◆ Selected extract
+--
Organizing his own orchestra in 1919, he then plied the newly formed Orpheum Circuit, a federation of vaudeville houses and movie theaters that stretched across the country. His orchestra, called Earl Wood and His Music Masters, toured the Upper Midwest in a route that took them from St. Louis to Chicago to Minneapolis/St. Paul.

By the time talkies came in around 1930, burlesque houses were gone, pit orchestras for silent movies were history and the Orpheum Circuit had morphed into the movie studio RKO.

With a young family, including my mother, Earl and my grandmother Nellie (she and her sisters — Binah, Kiza et. al. — were all named after my great-grandfather’s favorite mules) faced the twin specters of unemployment and the Great Depression, so he turned to racketeering.

My grandfather’s choice of rackets was pinball machines that operated on punch cards that could be redeemed for money by barkeeps. If you won a game, you might make 15 cents for your efforts.

So, up and down the Mississippi from Dubuque, Iowa, to Minneapolis, Earl would bribe police chiefs and mayors of little river towns to put his pinball machines in their community’s bars.

Collections might take a week and by the time he got home, he’d place sacks of nickels on the dining table, place his revolver, nightstick and black jack next to them and have the family roll nickels.

Later in life he bought several cabins along the Mississippi, amassed a dozen flat-bottomed duck boats and became a hunting and fishing guide, raising nightcrawlers for bait, as well as a black lab that he taught to fetch him tools while at his docks. (“Blackie, get me the hammer from the skunk house.” And Blackie would.)

Nope, nothin’ beat fun when we summered at Earl’s little patch of paradise on the Mississippi. Just thought I’d share.
+--
◆ Exercise instructions
Answer these about the Earl Wood piece:
(a) What was Earl's orchestra called?
(b) What had the Orpheum Circuit become by around 1930?
(c) What did Earl teach his black lab to fetch at his docks?

◆ Given information
+--
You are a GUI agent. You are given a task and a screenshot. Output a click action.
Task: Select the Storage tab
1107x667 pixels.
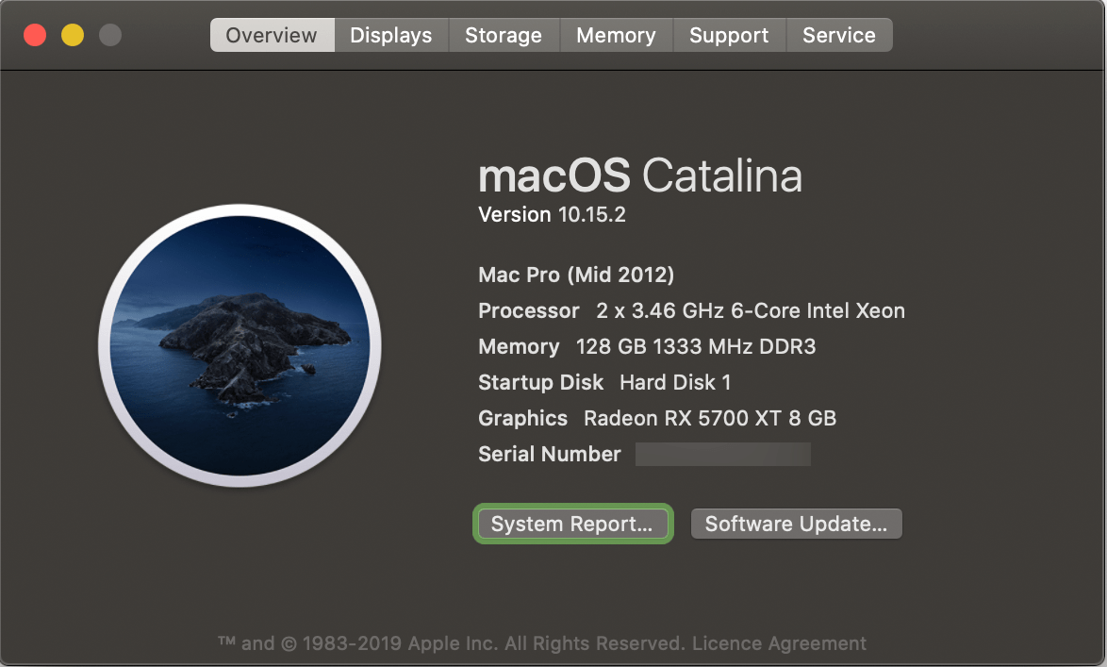(504, 36)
+--
◆ Complete response
(a) Earl Wood and His Music Masters
(b) The movie studio RKO
(c) Tools